Planechase
- Released: September 4th, 2009
- Size: Four 60-card decks, 40 oversized Plane cards
- Designers: Brian Tinsman (lead), Aaron Forsythe, Peter Knudson, Kenneth Nagle
- Developers: Mike Turian (lead), Dave Guskin, Peter Knudson, Scott Larabee, Mark Purvis, Mark L. Gottlieb

= Planechase =

Variant of Magic: The Gathering

Planechase is a card game and a variant of Magic: The Gathering with an emphasis on multi-player games. The set utilizes new oversized Plane cards, cards that are based on various locations (Planes) within the Magic multiverse, to modify the rules of gameplay.

==Gameplay==
To play a game of Planechase, each player needs their own planar deck, consisting of at least 10 different oversized cards. The players may also use a "shared planar deck," which requires ten cards per player. Players cannot use more than one plane with any given name. When the game begins, the player going first reveals the top of their planar deck (or the shared planar deck), which is the plane the game starts on. Each plane card has a name, a type, one ability that applies at all times (either to all players or to whoever is the turn player at the time), and one "Chaos" ability.

Players also need a six-sided die, called the "planar die." Each Planechase preconstructed deck comes with a "planar die" that has four blank faces, one "Planeswalk" face with the "Planeswalker" symbol, and one "Chaos" face with its own symbol unique to Planechase. During a player's main phase, that player can roll the planar die, with three possible outcomes. A blank roll of the planar die does nothing. If "Chaos" is rolled, the "Chaos" ability of the current plane card triggers. If the "planeswalk" symbol is rolled, the player "planeswalks away" from the current plane (put it on the bottom of its owner's planar deck) and reveals the top card of their planar deck, which becomes the new plane that has been "planeswalked to." Players can roll the planar die as many times as desired, but successive rolls cost an additional one mana for each time the planar die has been rolled this turn.

Other than the above, the normal rules of the game are followed, and Planechase can be adapted to any multiplayer variant.

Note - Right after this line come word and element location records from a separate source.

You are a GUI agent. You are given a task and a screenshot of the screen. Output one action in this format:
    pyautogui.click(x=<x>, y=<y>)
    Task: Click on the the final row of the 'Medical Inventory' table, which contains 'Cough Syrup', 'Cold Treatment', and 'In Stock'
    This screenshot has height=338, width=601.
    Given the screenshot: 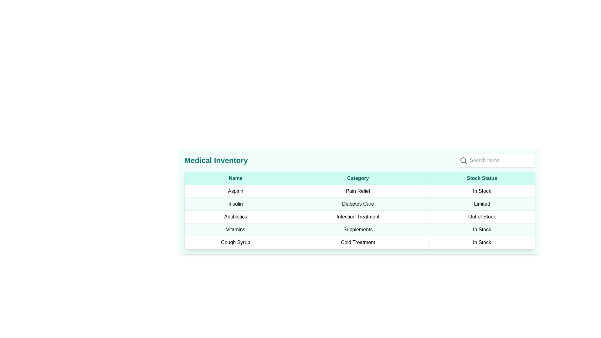 What is the action you would take?
    pyautogui.click(x=359, y=242)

Planechase 2012 introduced the "phenomenon" card type. A player may have up to two different phenomenon cards in their planar deck, which cannot have the same name. Player planeswalking to a phenomenon follow the instructions on the card and then immediately planeswalks away from it.

==2009 release==
Four game packs were released on September 4, 2009: "Elemental Thunder", "Metallic Dreams", "Strike Force", and "Zombie Empire". Each game pack comes with a 60-card preconstructed deck, 10 plane cards, a planar die, and multi-player rules. The cards within each preconstructed deck are all reprints from various Magic sets (except for one card in each deck which was a "pre-print" from the upcoming Zendikar expansion). All of the cards are black bordered and tournament legal in their original formats.

==2012 release==
Four new Planechase game packs were released on June 1, 2012. Each comes with a 60-card preconstructed deck, 8 all-new plane cards, two phenomenon cards, a planar die, and multi-player rules. Unlike the original Planechase release, these decks contain 21 new cards spread among them. Each of the new decks highlights a returning mechanic from Magic's history.

- "Chaos Reigns" is a five-color deck built around cascade, from Alara Reborn.
- "Night of the Ninja" is a blue-black deck built around Ninjas and ninjutsu, from Betrayers of Kamigawa.
- "Primordial Hunger" is a red-green deck built around devour, from Shards of Alara.
- "Savage Auras" is a green-white deck built around Auras and totem armor, from Rise of the Eldrazi.